China is building Kuwait’s Mubarak Al Kabeer Port — what’s next? Kuwait has finalized a KWD 1.2 bn (USD 4 bn) contract with China Communications Construction Company (CCCC) to complete the long-stalled first phase of the Mubarak Al Kabeer Port.

Why it matters

This isn’t simply a project milestone — it is yet another strong sign that Kuwait has finally broken the decade-long political gridlock that paralyzed its infrastructure. For over a generation, Kuwait’s representative politics — the most active in the Gulf — was synonymous with development delays. By suspending parliament in May 2024 and bypassing the legislative process to raise the country’s debt ceiling via the KWD 30 bn debt law, Kuwait is now able to fund new mega projects that will be critical for its race to diversify its economy away from oil like its Gulf peers.

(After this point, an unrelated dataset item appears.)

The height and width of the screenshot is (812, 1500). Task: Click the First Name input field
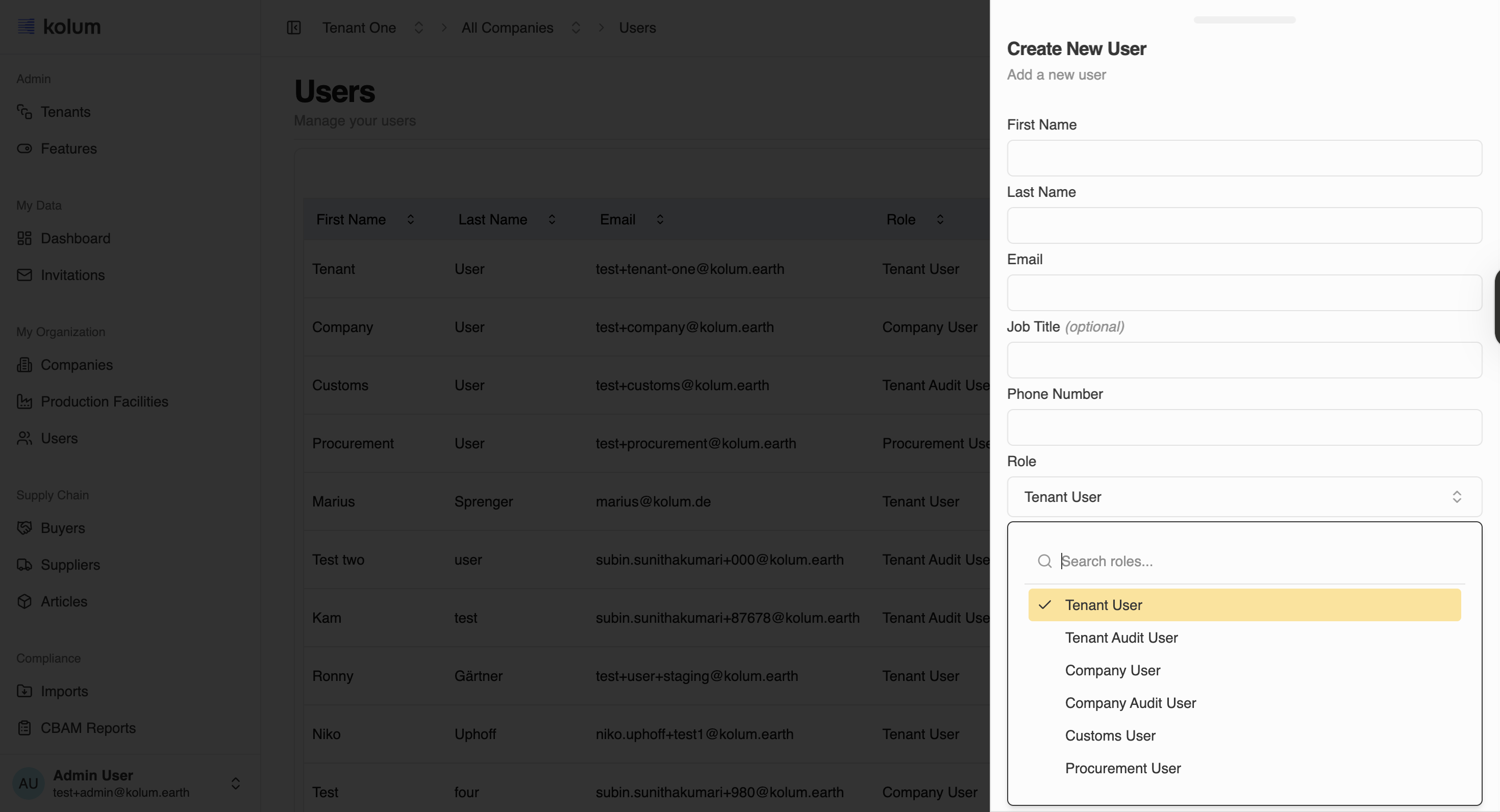pyautogui.click(x=1244, y=158)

This mobilization also signals that Kuwait is finally ready to compete for the northern Gulf trade corridor —a space currently being captured by the aggressive Iraq Development Road projects — featuring a spate of intermodal logistics projects that are now in the advanced construction stage, including the Grand Faw Port just 2 km away from Kuwait’s Mubarak Al Kabeer.

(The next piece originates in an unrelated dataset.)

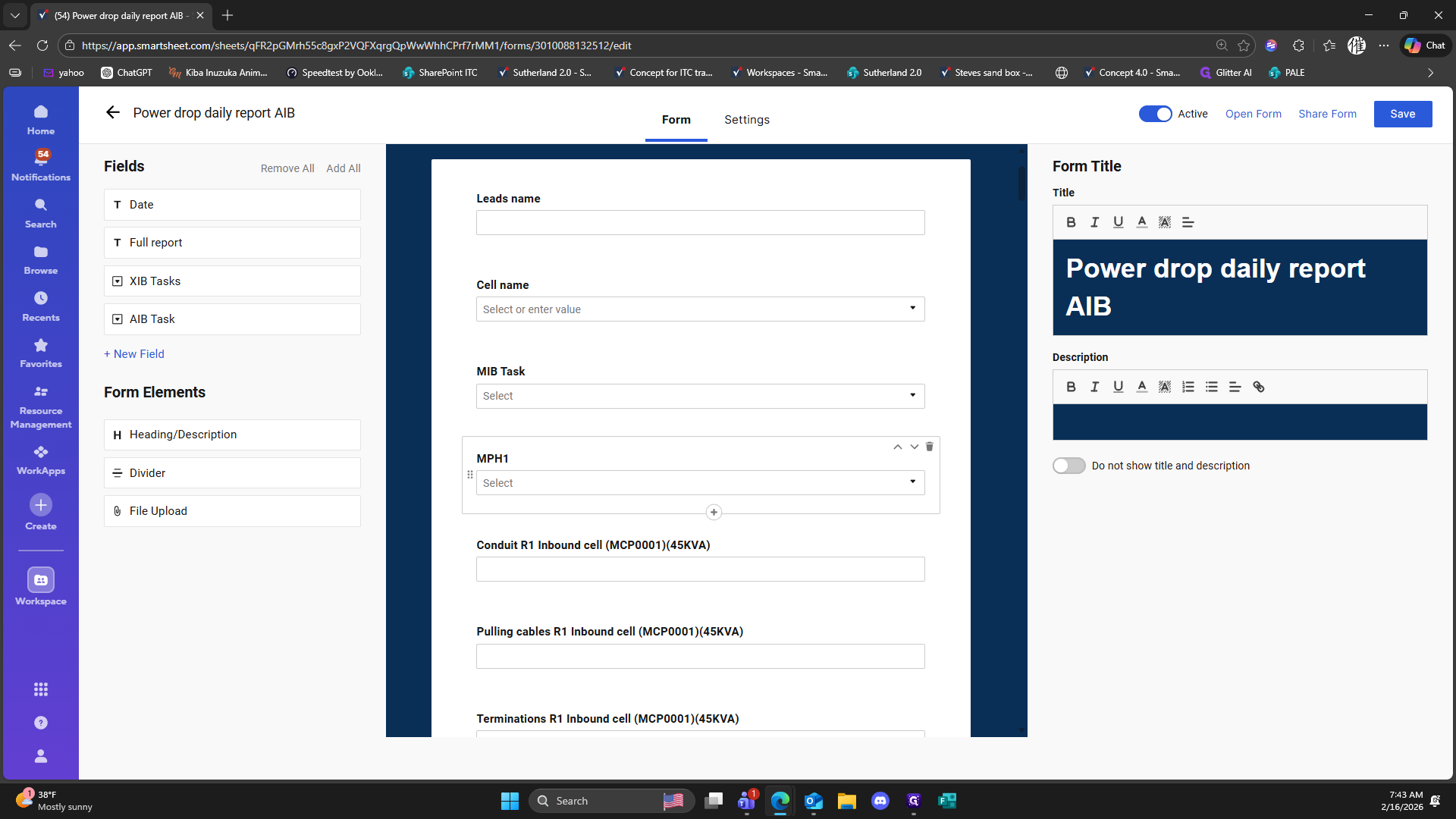Viewport: 1456px width, 819px height.
Task: Insert link in Description toolbar
Action: click(x=1259, y=387)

Zero-Sum Logistics: The Northern Gulf may not be big enough for two mega-hubs. Kuwait is banking on the Gulf Railway to connect its port directly to the Saudi heartland, betting that a link to Riyadh will be more attractive to global shippers than Iraq’s overland route through Turkey.

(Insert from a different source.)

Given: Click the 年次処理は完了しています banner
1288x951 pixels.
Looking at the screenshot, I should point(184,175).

But Enterprise, why does it have to be a zero-sum game? Kuwait’s Mubarak Al Kabeer and Iraq’s Grand Faw ports are situated in Khor Abdullah, a 10 km-wide waterway, where the maritime jurisdiction is unclear. Khor Abdullah is Iraq’s only direct gateway to the Gulf, facilitating the majority of its oil exports and imports. The waterway’s status is also now in limbo after Iraq’s Federal Supreme Court annulled a 2013 maritime demarcation pact with Kuwait in 2023.

Background

Mubarak Al Kabeer is located on Bubiyan Island in northern Kuwait and is part of the Northern Economic Zone, both of which are linked to the country’s Silk City (Madinat Al Hareer) — a megaproject under development. The China-backed goliath project will encompass 250 sq km and is planned to include an international airport and a dutyfree trade zone.

GCC rail connectivity is also in the works: Mubarak Al Kabeer Port will connect to a 111 kmrailway network linking the port to a central hub in Kuwait City’s Shadadiya, where a 2 mn sqm station will operate. This creates a land bridge, allowing cargo arriving at the new deep-water port to be offloaded and transported by rail toward the southern borders and the rest of the Gulf via the Gulf Railway Project.